Christian Reuter forscht zu Informations- und Cyberkriegsführung. Foto: PEASEC/TU Darmstadt

Christian Reuter forscht zu Informations- und Cyberkriegsführung. Foto: PEASEC/TU Darmstadt

Soziale Medien sind ein beliebter Ort für Misinformationen, Fake News und Satire, weil sich Inhalte schnell und kostengünstig verbreiten lassen. Die Falschinformationen zu löschen, wäre ein Weg, um die Manipulationsgefahr zu minimieren. Doch Christian Reuter und sein Team haben in Studien herausgefunden, dass das Löschen problematischer Inhalte nachvollziehbarerweise auch als Zensur empfunden wird. Sogenannte nutzerzentrierte Indikatoren sind dagegen erfolgreicher. Vor allem, wenn Falschinformationen mit einer Warnung gekennzeichnet werden und dazu eine Erklärung geliefert wird, warum dieser Inhalt nicht wahr sein kann, akzeptieren Nutzer:innen solche Maßnahmen stärker. „Denn jeder Einzelne möchte eine souveräne Entscheidung treffen“, erklärt Christian Reuter.

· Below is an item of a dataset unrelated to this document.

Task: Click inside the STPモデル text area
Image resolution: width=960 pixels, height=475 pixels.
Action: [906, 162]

In ihrer aktuellen Studie “From Adolescents’ Eyes: Assessing an Indicator-Based Intervention to Combat Misinformation on TikTok” untersuchten die Forscher:innen, wie sie Jugendliche unterstützen können, problematische Inhalte auf TikTok zu erkennen. Sie entwickelten eine Smartphone-App, die den Jugendlichen Hinweise gibt und eine Begründung mitliefert.

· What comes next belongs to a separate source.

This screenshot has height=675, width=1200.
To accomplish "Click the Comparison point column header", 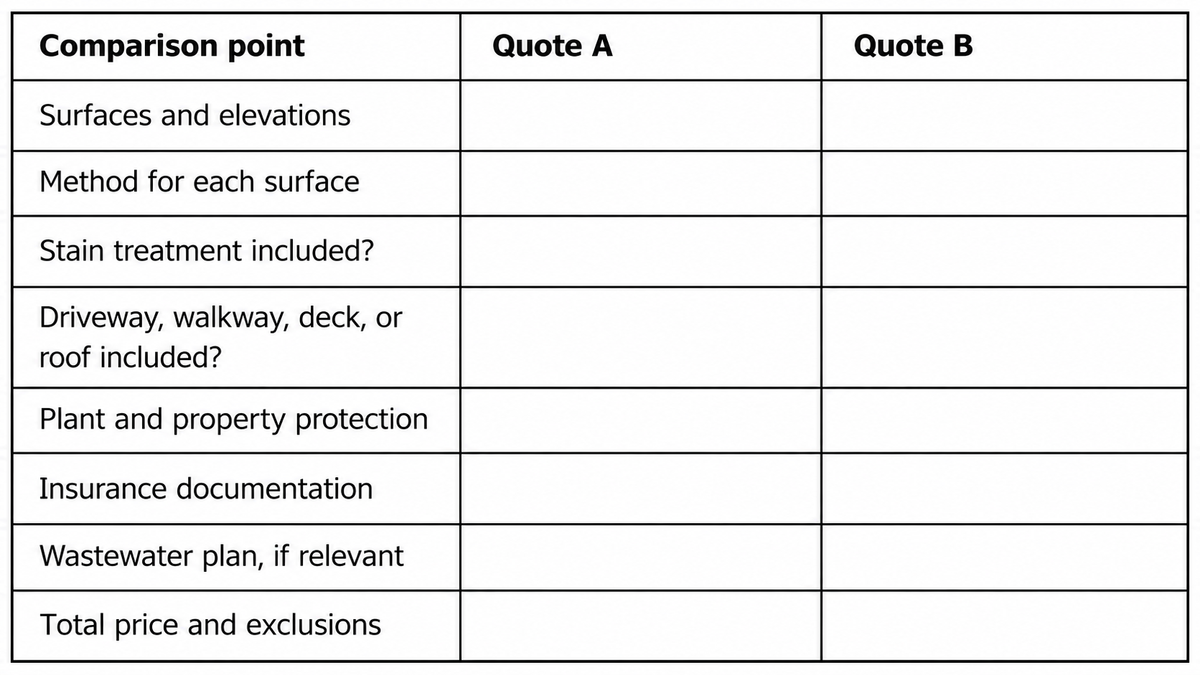I will pyautogui.click(x=172, y=46).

Sicherheitslücken übersichtlich darstellen

Ein weiterer Fokus von Christian Reuters Forschung liegt auf der Cyberkriegsführung (Cyber Warfare). Cyberwaffen sind Schadprogramme für Sicherheitslücken. Laut aktuellem Lagebericht des Bundesamtes für Sicherheit in der Informationstechnik aus diesem Jahr werden täglich durchschnittlich 300.000 neue Schadprogramm-Varianten gefunden. Computer-Emergency Response Teams (CERT) versuchen solche Sicherheitslücken zu erkennen und zu beheben.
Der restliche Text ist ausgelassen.